DIRECTIONS:
Return the lines below word for word, leaving out the pictures.
>> BEGIN AVAILABLE RECORDS
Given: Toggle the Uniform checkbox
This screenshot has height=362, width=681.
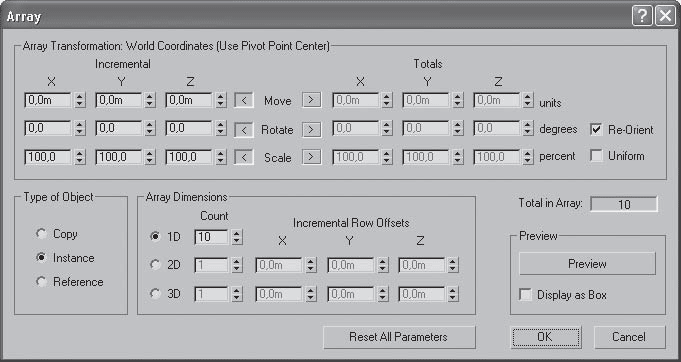Looking at the screenshot, I should point(596,156).
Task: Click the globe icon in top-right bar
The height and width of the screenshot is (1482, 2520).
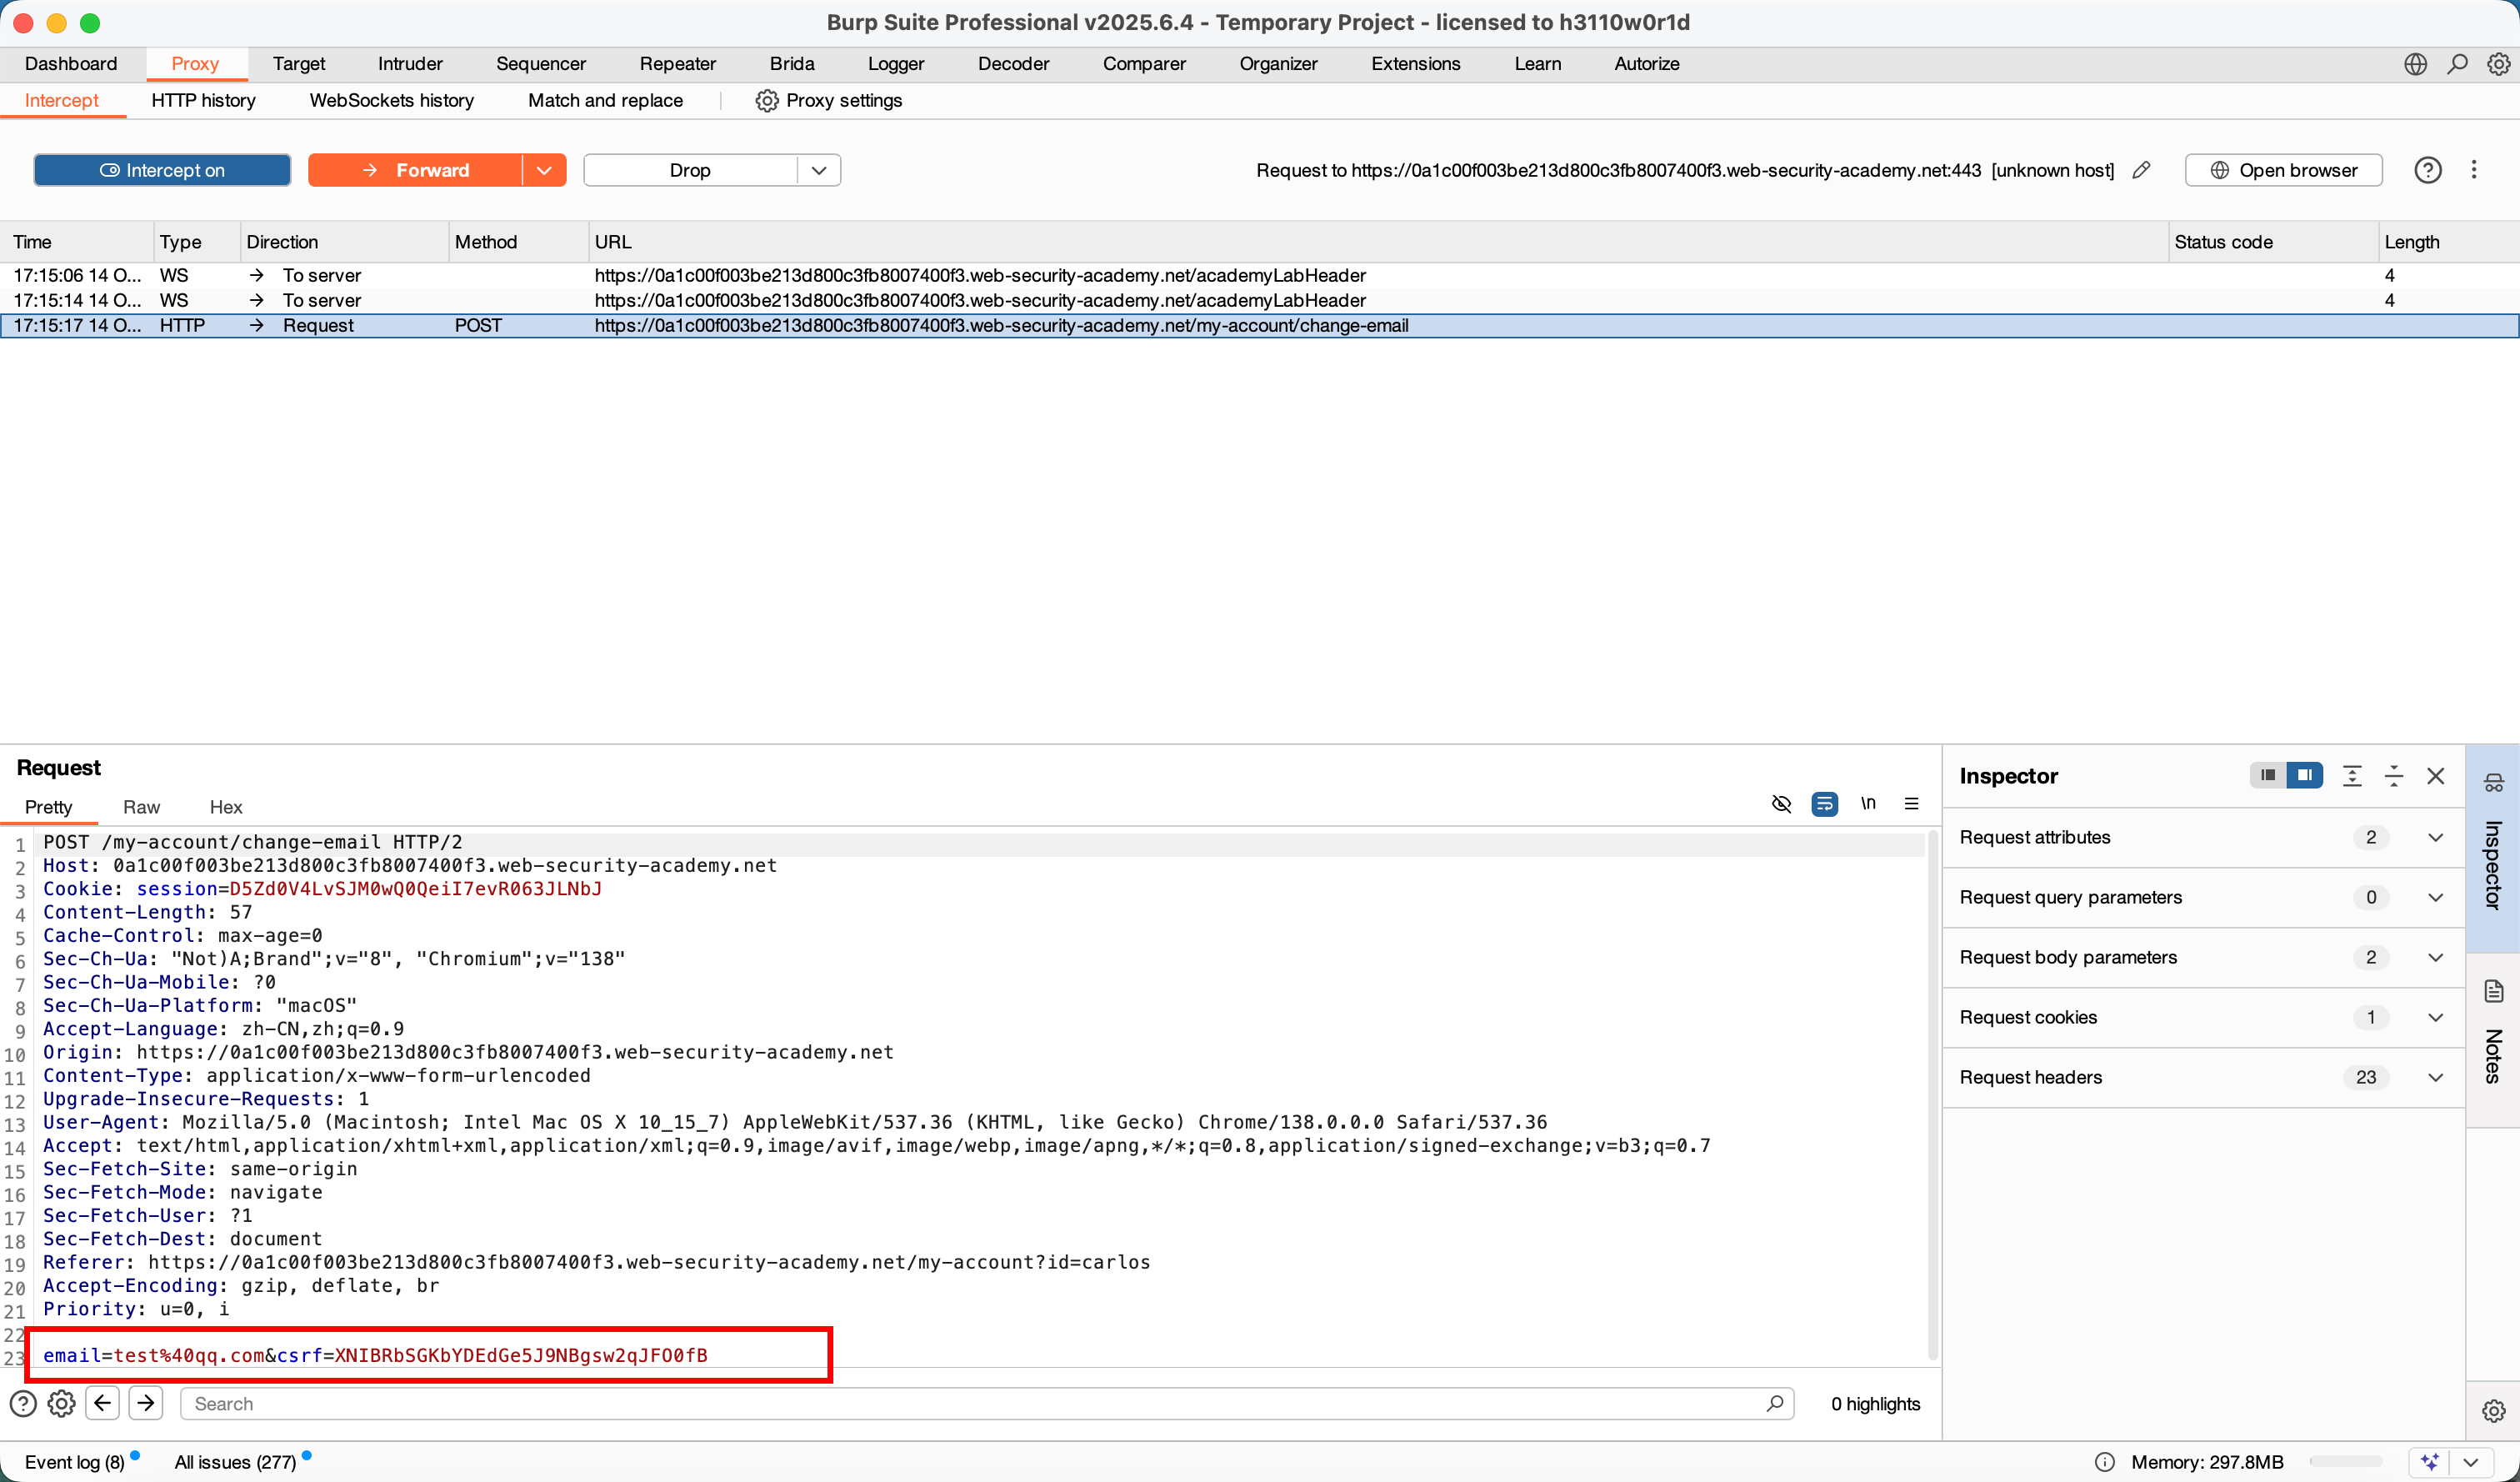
>> END AVAILABLE RECORDS
FINISHED EXERCISE:
Given: Toggle the Uniform checkbox
This screenshot has height=362, width=681.
Looking at the screenshot, I should point(596,156).
Task: Click the globe icon in top-right bar
The height and width of the screenshot is (1482, 2520).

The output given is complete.